WORK TO COMPLETE: Could you write out, word for word, everything in the data from the line containing "You are a GUI" down to the line containing "pyautogui.click(x=508, y=102)", including both of those lines?
--- begin DATASET RECORDS ---
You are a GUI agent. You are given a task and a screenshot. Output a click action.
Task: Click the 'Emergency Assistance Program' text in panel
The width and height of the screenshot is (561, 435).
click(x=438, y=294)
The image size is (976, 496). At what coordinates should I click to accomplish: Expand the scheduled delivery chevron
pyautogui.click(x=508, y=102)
--- end DATASET RECORDS ---
--- begin DATASET RECORDS ---
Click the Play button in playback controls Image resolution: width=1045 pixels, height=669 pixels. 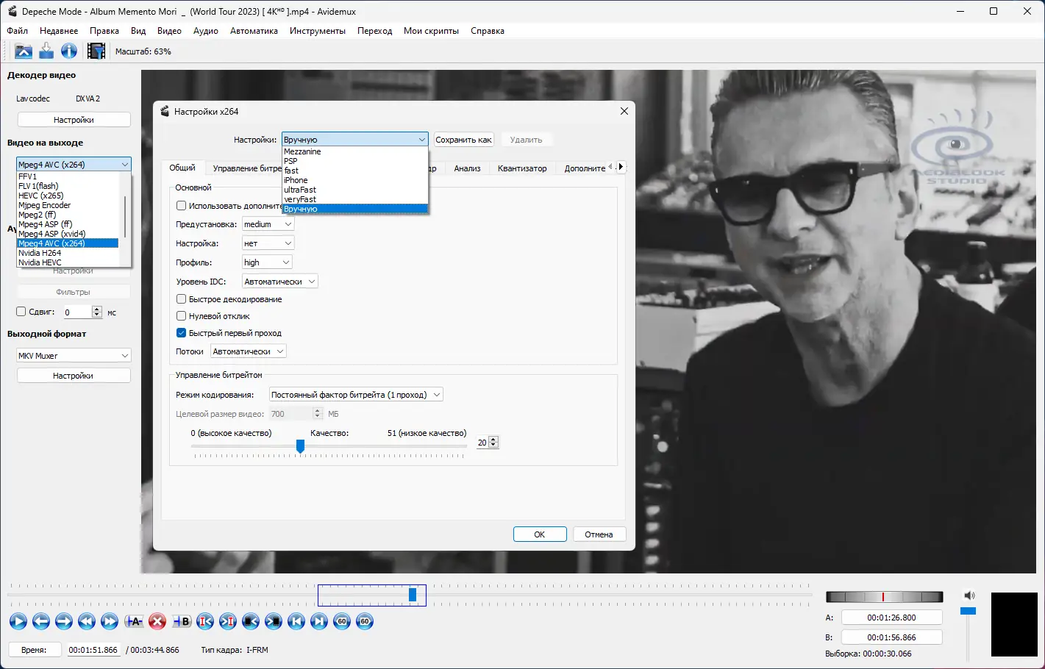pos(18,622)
--- end DATASET RECORDS ---
SOLUTION TO THIS PROBLEM:
You are a GUI agent. You are given a task and a screenshot. Output a click action.
Task: Click the 'Emergency Assistance Program' text in panel
The width and height of the screenshot is (561, 435).
click(x=438, y=294)
The image size is (976, 496). At what coordinates should I click to accomplish: Expand the scheduled delivery chevron
pyautogui.click(x=508, y=102)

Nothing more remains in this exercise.